- **Prompt**: Of all the lines in the records below, copy only those that contain the string "will".

——

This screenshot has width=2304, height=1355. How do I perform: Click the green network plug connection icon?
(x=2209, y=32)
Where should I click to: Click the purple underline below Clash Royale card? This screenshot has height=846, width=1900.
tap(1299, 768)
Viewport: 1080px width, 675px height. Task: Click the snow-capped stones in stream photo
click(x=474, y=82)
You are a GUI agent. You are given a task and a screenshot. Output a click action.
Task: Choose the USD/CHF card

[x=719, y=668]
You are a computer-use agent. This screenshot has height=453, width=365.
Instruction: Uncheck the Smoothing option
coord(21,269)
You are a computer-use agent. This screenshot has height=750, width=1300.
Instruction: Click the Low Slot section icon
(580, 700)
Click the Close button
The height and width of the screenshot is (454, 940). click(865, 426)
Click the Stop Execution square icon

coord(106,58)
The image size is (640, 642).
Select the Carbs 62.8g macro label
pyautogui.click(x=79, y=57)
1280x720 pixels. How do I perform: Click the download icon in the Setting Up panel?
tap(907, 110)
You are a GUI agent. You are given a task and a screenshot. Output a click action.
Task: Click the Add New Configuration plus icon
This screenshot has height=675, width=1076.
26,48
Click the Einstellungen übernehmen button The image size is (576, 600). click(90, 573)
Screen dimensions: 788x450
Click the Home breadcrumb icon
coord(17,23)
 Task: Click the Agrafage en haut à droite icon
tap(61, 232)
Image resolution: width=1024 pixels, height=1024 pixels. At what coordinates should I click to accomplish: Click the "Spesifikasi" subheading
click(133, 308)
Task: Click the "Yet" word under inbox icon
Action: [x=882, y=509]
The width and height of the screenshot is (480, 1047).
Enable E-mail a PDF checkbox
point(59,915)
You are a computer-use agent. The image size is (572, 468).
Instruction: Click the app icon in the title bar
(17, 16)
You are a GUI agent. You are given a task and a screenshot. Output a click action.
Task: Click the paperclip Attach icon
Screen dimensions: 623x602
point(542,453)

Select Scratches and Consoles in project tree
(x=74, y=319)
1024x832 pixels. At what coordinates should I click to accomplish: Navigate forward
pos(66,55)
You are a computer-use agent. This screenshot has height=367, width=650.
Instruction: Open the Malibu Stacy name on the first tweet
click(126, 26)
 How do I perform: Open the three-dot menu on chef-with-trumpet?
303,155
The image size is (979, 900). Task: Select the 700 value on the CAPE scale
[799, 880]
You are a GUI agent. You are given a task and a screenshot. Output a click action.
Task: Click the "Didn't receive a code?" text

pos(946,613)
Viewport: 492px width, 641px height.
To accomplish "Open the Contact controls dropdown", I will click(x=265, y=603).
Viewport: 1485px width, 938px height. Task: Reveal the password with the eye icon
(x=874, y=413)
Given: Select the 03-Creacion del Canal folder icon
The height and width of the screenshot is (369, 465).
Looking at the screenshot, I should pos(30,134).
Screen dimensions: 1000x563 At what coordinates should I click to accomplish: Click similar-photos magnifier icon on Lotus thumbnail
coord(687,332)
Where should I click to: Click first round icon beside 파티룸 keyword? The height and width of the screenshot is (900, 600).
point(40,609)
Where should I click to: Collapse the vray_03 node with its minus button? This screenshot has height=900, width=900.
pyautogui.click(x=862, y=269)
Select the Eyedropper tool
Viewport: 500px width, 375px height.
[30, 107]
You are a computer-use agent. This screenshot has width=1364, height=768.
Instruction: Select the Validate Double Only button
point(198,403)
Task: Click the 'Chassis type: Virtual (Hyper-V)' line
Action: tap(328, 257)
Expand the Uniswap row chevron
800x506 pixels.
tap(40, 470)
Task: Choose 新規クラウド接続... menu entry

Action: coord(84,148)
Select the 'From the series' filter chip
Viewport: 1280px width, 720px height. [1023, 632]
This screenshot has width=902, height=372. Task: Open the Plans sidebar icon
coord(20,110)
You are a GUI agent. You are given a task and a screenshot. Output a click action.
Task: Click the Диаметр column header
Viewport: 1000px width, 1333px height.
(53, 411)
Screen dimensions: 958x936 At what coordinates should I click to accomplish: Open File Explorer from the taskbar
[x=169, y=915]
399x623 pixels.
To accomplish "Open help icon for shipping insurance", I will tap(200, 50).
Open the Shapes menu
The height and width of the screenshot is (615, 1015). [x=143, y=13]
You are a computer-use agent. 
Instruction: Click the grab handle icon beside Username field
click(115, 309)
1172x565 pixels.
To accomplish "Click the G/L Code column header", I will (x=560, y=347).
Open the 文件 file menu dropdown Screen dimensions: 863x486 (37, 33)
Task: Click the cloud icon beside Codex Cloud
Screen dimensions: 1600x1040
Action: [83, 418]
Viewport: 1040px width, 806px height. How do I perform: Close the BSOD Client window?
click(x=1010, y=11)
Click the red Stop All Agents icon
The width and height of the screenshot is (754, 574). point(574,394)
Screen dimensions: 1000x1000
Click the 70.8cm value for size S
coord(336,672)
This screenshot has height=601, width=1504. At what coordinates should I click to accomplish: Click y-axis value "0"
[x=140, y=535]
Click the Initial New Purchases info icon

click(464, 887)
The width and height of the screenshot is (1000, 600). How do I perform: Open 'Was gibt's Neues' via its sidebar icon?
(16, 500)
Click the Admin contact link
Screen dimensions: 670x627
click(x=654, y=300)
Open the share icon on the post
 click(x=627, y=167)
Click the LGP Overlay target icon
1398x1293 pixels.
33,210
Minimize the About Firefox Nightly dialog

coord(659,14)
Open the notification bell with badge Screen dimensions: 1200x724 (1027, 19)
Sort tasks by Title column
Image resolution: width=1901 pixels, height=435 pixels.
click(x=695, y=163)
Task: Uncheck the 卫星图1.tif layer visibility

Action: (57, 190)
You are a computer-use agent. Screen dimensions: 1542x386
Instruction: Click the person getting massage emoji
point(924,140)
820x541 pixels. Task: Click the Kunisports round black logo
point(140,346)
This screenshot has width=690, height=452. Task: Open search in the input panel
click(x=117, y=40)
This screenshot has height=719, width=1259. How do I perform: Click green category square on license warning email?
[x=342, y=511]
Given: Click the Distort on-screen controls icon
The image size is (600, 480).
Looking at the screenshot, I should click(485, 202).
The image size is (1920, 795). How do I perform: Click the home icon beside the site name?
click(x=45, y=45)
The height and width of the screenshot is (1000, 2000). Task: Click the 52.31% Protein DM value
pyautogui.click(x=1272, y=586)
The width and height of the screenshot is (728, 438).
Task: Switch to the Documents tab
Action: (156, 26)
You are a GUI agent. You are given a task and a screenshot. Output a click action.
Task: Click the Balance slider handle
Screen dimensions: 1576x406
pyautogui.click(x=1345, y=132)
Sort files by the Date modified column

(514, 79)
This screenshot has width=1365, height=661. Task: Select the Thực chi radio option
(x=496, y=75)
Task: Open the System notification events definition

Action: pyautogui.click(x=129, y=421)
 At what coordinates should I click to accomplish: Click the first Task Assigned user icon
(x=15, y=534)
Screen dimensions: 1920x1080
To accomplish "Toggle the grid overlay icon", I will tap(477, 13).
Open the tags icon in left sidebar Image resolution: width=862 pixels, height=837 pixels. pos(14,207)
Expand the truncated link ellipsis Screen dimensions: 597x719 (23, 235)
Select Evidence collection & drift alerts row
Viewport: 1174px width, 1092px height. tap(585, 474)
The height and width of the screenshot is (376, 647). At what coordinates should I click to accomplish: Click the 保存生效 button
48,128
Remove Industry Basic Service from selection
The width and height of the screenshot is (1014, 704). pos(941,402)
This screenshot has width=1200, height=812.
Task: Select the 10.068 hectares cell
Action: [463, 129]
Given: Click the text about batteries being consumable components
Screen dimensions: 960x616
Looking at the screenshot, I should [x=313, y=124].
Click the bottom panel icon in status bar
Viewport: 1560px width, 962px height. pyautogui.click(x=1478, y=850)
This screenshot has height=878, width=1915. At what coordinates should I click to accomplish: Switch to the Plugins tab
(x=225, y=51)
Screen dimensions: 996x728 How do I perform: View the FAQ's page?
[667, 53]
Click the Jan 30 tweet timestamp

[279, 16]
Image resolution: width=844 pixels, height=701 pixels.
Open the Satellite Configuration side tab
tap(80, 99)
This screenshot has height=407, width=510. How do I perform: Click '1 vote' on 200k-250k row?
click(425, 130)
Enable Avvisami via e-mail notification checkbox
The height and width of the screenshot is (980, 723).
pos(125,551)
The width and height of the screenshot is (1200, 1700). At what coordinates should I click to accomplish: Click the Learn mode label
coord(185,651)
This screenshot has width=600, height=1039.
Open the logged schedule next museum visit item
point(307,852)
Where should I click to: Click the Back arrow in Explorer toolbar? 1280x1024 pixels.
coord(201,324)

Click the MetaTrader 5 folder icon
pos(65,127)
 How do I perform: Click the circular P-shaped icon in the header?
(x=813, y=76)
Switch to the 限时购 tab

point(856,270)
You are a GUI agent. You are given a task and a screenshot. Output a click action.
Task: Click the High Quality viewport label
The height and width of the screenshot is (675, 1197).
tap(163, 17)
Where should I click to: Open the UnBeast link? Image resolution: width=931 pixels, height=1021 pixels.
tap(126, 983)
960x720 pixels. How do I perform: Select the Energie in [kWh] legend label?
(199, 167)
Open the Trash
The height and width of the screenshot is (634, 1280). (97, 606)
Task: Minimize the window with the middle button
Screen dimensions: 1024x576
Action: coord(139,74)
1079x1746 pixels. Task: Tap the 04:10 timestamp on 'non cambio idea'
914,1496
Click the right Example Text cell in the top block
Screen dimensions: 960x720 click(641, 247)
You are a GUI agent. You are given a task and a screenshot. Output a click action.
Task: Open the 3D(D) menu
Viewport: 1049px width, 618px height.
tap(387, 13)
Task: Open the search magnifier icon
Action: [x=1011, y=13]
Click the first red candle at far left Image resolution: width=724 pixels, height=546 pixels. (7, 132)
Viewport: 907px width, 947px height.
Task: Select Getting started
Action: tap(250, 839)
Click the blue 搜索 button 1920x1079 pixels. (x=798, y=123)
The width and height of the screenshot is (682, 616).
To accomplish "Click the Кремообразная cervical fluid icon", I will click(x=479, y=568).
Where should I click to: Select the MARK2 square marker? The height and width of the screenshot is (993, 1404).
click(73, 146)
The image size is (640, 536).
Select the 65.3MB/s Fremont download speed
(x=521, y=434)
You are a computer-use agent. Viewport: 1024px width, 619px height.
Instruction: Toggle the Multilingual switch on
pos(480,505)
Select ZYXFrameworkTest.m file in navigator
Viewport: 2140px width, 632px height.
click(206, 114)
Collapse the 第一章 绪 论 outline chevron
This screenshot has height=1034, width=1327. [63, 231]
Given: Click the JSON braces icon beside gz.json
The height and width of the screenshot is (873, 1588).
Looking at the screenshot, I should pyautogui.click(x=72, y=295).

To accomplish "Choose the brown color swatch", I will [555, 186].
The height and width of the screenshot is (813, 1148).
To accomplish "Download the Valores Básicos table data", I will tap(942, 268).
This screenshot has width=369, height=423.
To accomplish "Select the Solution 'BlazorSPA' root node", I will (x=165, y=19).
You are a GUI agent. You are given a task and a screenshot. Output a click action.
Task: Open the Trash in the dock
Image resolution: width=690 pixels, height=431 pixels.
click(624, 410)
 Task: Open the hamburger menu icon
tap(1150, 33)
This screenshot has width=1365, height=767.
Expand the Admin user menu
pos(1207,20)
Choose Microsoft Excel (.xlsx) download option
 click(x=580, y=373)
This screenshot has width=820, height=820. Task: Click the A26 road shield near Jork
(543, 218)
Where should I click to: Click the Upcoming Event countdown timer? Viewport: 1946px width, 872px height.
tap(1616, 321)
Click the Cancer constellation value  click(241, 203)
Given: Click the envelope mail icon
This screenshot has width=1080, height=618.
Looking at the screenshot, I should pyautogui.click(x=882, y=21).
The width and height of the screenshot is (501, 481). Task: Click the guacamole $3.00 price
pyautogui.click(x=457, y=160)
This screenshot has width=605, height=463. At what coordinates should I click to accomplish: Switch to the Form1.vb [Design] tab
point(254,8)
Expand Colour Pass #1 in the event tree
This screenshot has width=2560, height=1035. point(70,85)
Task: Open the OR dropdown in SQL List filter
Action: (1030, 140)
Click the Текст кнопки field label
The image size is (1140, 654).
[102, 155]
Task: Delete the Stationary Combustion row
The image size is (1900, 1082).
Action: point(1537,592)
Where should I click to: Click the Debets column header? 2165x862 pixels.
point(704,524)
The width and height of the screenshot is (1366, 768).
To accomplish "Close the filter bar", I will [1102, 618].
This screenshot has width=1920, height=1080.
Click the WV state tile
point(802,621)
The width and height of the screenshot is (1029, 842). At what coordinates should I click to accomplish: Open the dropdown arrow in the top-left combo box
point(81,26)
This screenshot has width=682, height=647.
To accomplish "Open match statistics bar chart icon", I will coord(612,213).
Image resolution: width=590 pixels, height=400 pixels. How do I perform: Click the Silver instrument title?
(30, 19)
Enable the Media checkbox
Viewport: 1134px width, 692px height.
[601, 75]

——

- **Solution to this task**:
To accomplish "Open the Contact controls dropdown", I will click(x=265, y=603).
To accomplish "Open help icon for shipping insurance", I will tap(200, 50).
To accomplish "Click the G/L Code column header", I will (x=560, y=347).
To accomplish "Toggle the grid overlay icon", I will tap(477, 13).
To accomplish "Click the Кремообразная cervical fluid icon", I will click(x=479, y=568).
To accomplish "Choose the brown color swatch", I will [555, 186].
To accomplish "Download the Valores Básicos table data", I will tap(942, 268).
To accomplish "Select the Solution 'BlazorSPA' root node", I will (x=165, y=19).
To accomplish "Close the filter bar", I will [1102, 618].
To accomplish "Open match statistics bar chart icon", I will coord(612,213).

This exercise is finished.